A Secretaria de Desenvolvimento Rural era, até novembro, um espaço ocupado pelo PP, quando Anderson Schmidt comandava a pasta por indicação do vereador Michel Promove. A relação foi rompida, Schmidt perdeu espaço dentro da secretaria e Antônio Leonel passou a responder de forma interina. Ao buscar um vereador com mandato para o cargo, Marroni sinaliza que a recomposição é mais política, mirando diretamente o equilíbrio de forças no Legislativo.

Caso Coitinho aceite o convite, a mudança se reflete imediatamente na Câmara, com a entrada do suplente Jone Soares, do PSDB. Isso adiciona uma nova variável à base do governo, já que o PSDB mantém uma relação de aproximações e distanciamentos com o Executivo, sendo mais próximo em alguns votos de Marisa Schwarzer e mais reticente com Tuã Ney.
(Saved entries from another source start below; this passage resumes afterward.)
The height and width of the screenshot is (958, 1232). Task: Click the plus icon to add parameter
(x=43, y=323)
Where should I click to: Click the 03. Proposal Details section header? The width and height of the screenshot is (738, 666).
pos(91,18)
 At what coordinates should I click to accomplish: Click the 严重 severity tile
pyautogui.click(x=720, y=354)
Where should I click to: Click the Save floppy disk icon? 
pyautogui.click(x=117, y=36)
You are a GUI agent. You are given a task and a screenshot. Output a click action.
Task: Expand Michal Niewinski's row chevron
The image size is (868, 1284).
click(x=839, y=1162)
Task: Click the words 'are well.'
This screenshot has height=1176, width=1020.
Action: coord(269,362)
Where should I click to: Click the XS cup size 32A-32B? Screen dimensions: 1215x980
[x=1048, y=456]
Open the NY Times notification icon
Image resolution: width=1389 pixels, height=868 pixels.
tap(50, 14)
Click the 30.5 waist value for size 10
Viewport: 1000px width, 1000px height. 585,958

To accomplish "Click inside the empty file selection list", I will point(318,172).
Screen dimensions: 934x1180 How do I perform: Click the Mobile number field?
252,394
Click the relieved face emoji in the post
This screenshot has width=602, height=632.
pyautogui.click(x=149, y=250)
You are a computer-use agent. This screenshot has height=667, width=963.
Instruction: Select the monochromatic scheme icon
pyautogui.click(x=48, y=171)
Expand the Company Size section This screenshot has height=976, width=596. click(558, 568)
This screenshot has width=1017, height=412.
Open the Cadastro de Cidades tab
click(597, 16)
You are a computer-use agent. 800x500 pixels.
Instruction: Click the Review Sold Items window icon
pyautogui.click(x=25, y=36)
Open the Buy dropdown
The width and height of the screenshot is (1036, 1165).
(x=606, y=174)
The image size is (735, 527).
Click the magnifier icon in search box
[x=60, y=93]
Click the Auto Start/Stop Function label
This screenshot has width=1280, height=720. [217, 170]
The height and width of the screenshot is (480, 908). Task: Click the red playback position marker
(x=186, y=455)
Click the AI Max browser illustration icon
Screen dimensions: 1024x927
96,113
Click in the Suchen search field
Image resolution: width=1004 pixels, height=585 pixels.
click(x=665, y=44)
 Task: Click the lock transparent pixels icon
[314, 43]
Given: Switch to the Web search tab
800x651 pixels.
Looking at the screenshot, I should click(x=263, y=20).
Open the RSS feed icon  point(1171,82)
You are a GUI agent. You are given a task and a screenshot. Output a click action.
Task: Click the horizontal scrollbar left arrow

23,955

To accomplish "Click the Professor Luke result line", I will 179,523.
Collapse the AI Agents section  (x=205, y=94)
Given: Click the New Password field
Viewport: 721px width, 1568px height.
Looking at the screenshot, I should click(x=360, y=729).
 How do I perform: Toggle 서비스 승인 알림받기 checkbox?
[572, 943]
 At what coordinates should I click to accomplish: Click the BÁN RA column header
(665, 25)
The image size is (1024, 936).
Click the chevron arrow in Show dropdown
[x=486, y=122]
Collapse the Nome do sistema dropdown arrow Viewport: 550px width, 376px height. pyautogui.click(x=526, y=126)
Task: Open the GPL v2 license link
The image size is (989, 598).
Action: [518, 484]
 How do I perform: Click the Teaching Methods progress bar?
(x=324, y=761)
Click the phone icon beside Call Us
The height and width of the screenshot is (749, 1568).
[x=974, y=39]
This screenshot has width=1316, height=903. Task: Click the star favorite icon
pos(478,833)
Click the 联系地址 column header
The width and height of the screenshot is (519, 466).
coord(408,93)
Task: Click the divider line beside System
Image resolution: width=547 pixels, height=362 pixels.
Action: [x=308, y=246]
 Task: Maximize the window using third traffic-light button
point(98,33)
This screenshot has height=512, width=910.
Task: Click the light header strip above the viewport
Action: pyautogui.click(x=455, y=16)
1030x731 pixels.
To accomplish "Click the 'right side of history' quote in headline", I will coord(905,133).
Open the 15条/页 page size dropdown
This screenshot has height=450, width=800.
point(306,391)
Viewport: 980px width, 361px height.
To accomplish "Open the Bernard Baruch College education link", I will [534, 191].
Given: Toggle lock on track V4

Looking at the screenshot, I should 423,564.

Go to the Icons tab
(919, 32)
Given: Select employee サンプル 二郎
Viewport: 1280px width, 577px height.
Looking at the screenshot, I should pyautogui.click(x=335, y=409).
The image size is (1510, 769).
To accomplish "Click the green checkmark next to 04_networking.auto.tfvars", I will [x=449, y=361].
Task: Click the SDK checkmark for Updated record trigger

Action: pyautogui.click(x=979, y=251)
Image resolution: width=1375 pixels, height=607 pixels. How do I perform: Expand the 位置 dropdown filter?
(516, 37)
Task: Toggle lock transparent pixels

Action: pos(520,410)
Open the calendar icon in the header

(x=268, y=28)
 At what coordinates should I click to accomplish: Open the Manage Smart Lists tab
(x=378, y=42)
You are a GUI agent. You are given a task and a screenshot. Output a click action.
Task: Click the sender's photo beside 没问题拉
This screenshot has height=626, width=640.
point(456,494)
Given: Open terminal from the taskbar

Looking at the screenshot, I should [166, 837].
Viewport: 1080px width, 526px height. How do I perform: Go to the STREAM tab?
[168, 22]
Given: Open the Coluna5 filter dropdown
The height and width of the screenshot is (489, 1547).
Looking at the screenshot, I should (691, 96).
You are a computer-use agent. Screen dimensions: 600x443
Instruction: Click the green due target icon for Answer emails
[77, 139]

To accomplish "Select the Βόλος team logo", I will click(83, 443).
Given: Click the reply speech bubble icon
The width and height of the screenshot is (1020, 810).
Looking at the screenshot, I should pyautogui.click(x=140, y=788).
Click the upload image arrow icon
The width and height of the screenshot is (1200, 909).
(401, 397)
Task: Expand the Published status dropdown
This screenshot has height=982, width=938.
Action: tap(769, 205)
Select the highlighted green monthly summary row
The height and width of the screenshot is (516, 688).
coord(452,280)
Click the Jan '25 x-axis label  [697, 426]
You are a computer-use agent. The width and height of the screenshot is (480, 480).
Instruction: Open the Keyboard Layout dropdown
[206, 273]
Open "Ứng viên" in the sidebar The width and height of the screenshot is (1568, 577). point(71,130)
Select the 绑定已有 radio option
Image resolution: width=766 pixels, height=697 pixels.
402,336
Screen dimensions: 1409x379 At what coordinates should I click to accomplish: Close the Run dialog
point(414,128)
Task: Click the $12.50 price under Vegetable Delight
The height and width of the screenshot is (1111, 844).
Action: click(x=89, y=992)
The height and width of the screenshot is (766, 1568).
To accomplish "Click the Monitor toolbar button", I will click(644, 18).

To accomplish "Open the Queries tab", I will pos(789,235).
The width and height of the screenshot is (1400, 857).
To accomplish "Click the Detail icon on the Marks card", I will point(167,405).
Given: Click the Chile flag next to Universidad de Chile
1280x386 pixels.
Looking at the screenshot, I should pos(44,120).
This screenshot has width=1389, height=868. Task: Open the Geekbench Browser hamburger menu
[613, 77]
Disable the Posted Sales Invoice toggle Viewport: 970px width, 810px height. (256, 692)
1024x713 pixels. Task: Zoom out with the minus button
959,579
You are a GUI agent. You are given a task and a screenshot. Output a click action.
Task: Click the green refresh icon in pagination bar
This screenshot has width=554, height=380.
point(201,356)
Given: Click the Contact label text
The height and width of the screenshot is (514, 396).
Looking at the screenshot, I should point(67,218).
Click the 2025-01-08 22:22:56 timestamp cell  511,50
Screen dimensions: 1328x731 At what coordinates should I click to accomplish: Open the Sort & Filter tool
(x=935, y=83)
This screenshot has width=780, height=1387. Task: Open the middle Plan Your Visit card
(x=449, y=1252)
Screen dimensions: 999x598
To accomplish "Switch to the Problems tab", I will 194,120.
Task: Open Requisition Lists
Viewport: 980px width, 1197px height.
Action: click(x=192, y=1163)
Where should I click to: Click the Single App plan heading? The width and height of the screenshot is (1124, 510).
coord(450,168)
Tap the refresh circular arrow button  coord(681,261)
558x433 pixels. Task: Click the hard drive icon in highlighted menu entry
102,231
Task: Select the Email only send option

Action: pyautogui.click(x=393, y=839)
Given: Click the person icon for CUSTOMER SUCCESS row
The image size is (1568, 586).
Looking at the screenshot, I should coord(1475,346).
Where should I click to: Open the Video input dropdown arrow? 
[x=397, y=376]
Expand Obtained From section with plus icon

O convite, portanto, não garante maioria, mas amplia o campo de negociação.

O cenário ainda é impactado pela situação da vereadora Fernanda Miranda, do PSOL, suspensa por decisão judicial. Com a eventual posse do suplente Júlio Moura, da Rede, será necessária a formação de uma nova bancada, mesmo dentro da federação.

A leitura no entorno do Executivo é de que o convite a Coitinho faz parte de um esforço mais amplo de reorganização do tabuleiro político. Além do Cidadania, o PSD, de Carlos Junior e Antônio Peixoto, segue no radar, enquanto o PSB, que já ocupa duas secretarias e cargos de confiança, é observado com cautela em razão da oposição feita pelo líder Cesinha. Sem declarações públicas, o governo trabalha para reduzir a instabilidade na Câmara e reconstruir uma base mais previsível para 2026.

Resposta

Em nota à coluna, a federação afirmou que o suplente está alinhado com a base de esquerda formada por PT e PSOL, ainda que gere desconfiança internamente. Além disso, a indefinição sobre a data da posse mantém essa peça como um fator de incerteza para o governo.

Agenda ferroviária

A proximidade do fim da concessão da Malha Sul, hoje operada pela Rumo Logística e com vencimento em 2027, recolocou a ferrovia no centro da agenda industrial do Sul do país. O Sistema FIERGS reúne, nesta semana, secretários federais e estaduais para discutir o novo modelo de concessão proposto pelo governo federal, num momento em que a indústria gaúcha tenta evitar a repetição de um histórico de baixa entrega logística, gargalos operacionais e pouca integração com portos e rodovias.

O peso político do encontro está na presença de representantes da União, da ANTT, dos governos do RS, SC e PR e de federações empresariais dos três estados, sinalizando uma tentativa de pressão regional coordenada. Com decisões que precisam ser tomadas ainda em 2026, o debate vai além da técnica e entra no campo do modelo de Estado, definindo se a ferrovia seguirá como ativo privado com baixa contrapartida pública ou se passará a integrar uma estratégia efetiva de competitividade e desenvolvimento regional.